TASK BRIEF:
Render each line of the records below as a Markdown table with two columns, No. and Text. Number the rows in order and leave out any blank lines.

>> Begin RAW DATA

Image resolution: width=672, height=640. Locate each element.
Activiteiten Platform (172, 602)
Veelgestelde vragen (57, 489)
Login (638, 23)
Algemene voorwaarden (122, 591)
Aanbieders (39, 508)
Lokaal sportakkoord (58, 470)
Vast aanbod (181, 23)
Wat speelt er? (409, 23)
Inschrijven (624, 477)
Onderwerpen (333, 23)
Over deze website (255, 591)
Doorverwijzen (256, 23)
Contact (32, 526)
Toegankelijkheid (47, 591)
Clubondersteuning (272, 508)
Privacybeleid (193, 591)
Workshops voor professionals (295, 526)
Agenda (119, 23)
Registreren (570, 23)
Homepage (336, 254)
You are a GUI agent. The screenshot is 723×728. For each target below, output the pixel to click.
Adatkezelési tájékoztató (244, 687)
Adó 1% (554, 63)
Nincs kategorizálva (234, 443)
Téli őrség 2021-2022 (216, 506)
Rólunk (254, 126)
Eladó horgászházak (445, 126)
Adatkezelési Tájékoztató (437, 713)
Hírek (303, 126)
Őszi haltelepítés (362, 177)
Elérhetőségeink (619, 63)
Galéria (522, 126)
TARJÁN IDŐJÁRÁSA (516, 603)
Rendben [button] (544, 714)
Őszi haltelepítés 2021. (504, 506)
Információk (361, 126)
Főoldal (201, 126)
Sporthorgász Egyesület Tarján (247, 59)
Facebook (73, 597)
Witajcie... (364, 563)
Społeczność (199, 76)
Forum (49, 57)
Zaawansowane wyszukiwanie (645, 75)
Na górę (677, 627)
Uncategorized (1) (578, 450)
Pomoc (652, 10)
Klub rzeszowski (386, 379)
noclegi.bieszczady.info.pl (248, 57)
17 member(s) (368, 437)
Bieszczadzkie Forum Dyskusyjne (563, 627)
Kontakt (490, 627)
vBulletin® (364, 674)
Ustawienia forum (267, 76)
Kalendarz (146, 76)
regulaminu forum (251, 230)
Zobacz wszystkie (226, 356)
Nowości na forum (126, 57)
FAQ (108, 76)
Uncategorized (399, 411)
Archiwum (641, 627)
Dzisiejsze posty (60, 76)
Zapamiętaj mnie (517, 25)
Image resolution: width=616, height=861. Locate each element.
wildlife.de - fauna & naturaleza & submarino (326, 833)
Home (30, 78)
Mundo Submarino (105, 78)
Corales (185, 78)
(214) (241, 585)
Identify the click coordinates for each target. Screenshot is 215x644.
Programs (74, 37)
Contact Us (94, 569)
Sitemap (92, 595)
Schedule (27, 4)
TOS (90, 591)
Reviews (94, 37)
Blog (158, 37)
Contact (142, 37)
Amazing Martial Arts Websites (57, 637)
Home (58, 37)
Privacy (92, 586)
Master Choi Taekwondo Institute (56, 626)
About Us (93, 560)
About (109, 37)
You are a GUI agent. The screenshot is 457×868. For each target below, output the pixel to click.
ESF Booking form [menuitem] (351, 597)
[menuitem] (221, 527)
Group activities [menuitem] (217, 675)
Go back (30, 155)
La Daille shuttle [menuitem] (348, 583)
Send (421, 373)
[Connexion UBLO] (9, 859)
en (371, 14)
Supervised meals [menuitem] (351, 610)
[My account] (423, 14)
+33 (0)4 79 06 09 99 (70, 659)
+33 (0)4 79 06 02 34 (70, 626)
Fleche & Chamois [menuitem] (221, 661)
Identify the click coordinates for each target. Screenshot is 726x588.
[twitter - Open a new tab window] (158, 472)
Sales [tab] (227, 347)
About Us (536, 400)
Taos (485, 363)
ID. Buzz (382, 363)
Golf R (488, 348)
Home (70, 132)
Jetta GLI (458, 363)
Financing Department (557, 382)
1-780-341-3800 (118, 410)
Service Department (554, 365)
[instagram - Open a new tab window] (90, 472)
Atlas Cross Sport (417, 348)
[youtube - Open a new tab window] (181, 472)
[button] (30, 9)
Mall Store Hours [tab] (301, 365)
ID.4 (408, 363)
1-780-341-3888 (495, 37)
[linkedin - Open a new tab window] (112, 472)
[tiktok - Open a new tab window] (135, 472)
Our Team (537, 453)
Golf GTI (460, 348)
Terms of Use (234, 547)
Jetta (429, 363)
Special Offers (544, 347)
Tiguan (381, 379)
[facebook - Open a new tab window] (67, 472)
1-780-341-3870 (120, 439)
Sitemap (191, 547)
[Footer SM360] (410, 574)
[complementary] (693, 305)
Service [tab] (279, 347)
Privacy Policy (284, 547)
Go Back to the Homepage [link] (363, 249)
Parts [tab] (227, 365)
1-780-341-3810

>> End RAW DATA

COMPLETE ANSWER:
| No. | Text |
|---|---|
| 1 | Image resolution: width=672, height=640. Locate each element. |
| 2 | Activiteiten Platform (172, 602) |
| 3 | Veelgestelde vragen (57, 489) |
| 4 | Login (638, 23) |
| 5 | Algemene voorwaarden (122, 591) |
| 6 | Aanbieders (39, 508) |
| 7 | Lokaal sportakkoord (58, 470) |
| 8 | Vast aanbod (181, 23) |
| 9 | Wat speelt er? (409, 23) |
| 10 | Inschrijven (624, 477) |
| 11 | Onderwerpen (333, 23) |
| 12 | Over deze website (255, 591) |
| 13 | Doorverwijzen (256, 23) |
| 14 | Contact (32, 526) |
| 15 | Toegankelijkheid (47, 591) |
| 16 | Clubondersteuning (272, 508) |
| 17 | Privacybeleid (193, 591) |
| 18 | Workshops voor professionals (295, 526) |
| 19 | Agenda (119, 23) |
| 20 | Registreren (570, 23) |
| 21 | Homepage (336, 254) |
| 22 | You are a GUI agent. The screenshot is 723×728. For each target below, output the pixel to click. |
| 23 | Adatkezelési tájékoztató (244, 687) |
| 24 | Adó 1% (554, 63) |
| 25 | Nincs kategorizálva (234, 443) |
| 26 | Téli őrség 2021-2022 (216, 506) |
| 27 | Rólunk (254, 126) |
| 28 | Eladó horgászházak (445, 126) |
| 29 | Adatkezelési Tájékoztató (437, 713) |
| 30 | Hírek (303, 126) |
| 31 | Őszi haltelepítés (362, 177) |
| 32 | Elérhetőségeink (619, 63) |
| 33 | Galéria (522, 126) |
| 34 | TARJÁN IDŐJÁRÁSA (516, 603) |
| 35 | Rendben [button] (544, 714) |
| 36 | Őszi haltelepítés 2021. (504, 506) |
| 37 | Információk (361, 126) |
| 38 | Főoldal (201, 126) |
| 39 | Sporthorgász Egyesület Tarján (247, 59) |
| 40 | Facebook (73, 597) |
| 41 | Witajcie... (364, 563) |
| 42 | Społeczność (199, 76) |
| 43 | Forum (49, 57) |
| 44 | Zaawansowane wyszukiwanie (645, 75) |
| 45 | Na górę (677, 627) |
| 46 | Uncategorized (1) (578, 450) |
| 47 | Pomoc (652, 10) |
| 48 | Klub rzeszowski (386, 379) |
| 49 | noclegi.bieszczady.info.pl (248, 57) |
| 50 | 17 member(s) (368, 437) |
| 51 | Bieszczadzkie Forum Dyskusyjne (563, 627) |
| 52 | Kontakt (490, 627) |
| 53 | vBulletin® (364, 674) |
| 54 | Ustawienia forum (267, 76) |
| 55 | Kalendarz (146, 76) |
| 56 | regulaminu forum (251, 230) |
| 57 | Zobacz wszystkie (226, 356) |
| 58 | Nowości na forum (126, 57) |
| 59 | FAQ (108, 76) |
| 60 | Uncategorized (399, 411) |
| 61 | Archiwum (641, 627) |
| 62 | Dzisiejsze posty (60, 76) |
| 63 | Zapamiętaj mnie (517, 25) |
| 64 | Image resolution: width=616, height=861. Locate each element. |
| 65 | wildlife.de - fauna & naturaleza & submarino (326, 833) |
| 66 | Home (30, 78) |
| 67 | Mundo Submarino (105, 78) |
| 68 | Corales (185, 78) |
| 69 | (214) (241, 585) |
| 70 | Identify the click coordinates for each target. Screenshot is 215x644. |
| 71 | Programs (74, 37) |
| 72 | Contact Us (94, 569) |
| 73 | Sitemap (92, 595) |
| 74 | Schedule (27, 4) |
| 75 | TOS (90, 591) |
| 76 | Reviews (94, 37) |
| 77 | Blog (158, 37) |
| 78 | Contact (142, 37) |
| 79 | Amazing Martial Arts Websites (57, 637) |
| 80 | Home (58, 37) |
| 81 | Privacy (92, 586) |
| 82 | Master Choi Taekwondo Institute (56, 626) |
| 83 | About Us (93, 560) |
| 84 | About (109, 37) |
| 85 | You are a GUI agent. The screenshot is 457×868. For each target below, output the pixel to click. |
| 86 | ESF Booking form [menuitem] (351, 597) |
| 87 | [menuitem] (221, 527) |
| 88 | Group activities [menuitem] (217, 675) |
| 89 | Go back (30, 155) |
| 90 | La Daille shuttle [menuitem] (348, 583) |
| 91 | Send (421, 373) |
| 92 | [Connexion UBLO] (9, 859) |
| 93 | en (371, 14) |
| 94 | Supervised meals [menuitem] (351, 610) |
| 95 | [My account] (423, 14) |
| 96 | +33 (0)4 79 06 09 99 (70, 659) |
| 97 | +33 (0)4 79 06 02 34 (70, 626) |
| 98 | Fleche & Chamois [menuitem] (221, 661) |
| 99 | Identify the click coordinates for each target. Screenshot is 726x588. |
| 100 | [twitter - Open a new tab window] (158, 472) |
| 101 | Sales [tab] (227, 347) |
| 102 | About Us (536, 400) |
| 103 | Taos (485, 363) |
| 104 | ID. Buzz (382, 363) |
| 105 | Golf R (488, 348) |
| 106 | Home (70, 132) |
| 107 | Jetta GLI (458, 363) |
| 108 | Financing Department (557, 382) |
| 109 | 1-780-341-3800 (118, 410) |
| 110 | Service Department (554, 365) |
| 111 | [instagram - Open a new tab window] (90, 472) |
| 112 | Atlas Cross Sport (417, 348) |
| 113 | [youtube - Open a new tab window] (181, 472) |
| 114 | [button] (30, 9) |
| 115 | Mall Store Hours [tab] (301, 365) |
| 116 | ID.4 (408, 363) |
| 117 | 1-780-341-3888 (495, 37) |
| 118 | [linkedin - Open a new tab window] (112, 472) |
| 119 | [tiktok - Open a new tab window] (135, 472) |
| 120 | Our Team (537, 453) |
| 121 | Golf GTI (460, 348) |
| 122 | Terms of Use (234, 547) |
| 123 | Jetta (429, 363) |
| 124 | Special Offers (544, 347) |
| 125 | Tiguan (381, 379) |
| 126 | [facebook - Open a new tab window] (67, 472) |
| 127 | 1-780-341-3870 (120, 439) |
| 128 | Sitemap (191, 547) |
| 129 | [Footer SM360] (410, 574) |
| 130 | [complementary] (693, 305) |
| 131 | Service [tab] (279, 347) |
| 132 | Privacy Policy (284, 547) |
| 133 | Go Back to the Homepage [link] (363, 249) |
| 134 | Parts [tab] (227, 365) |
| 135 | 1-780-341-3810 |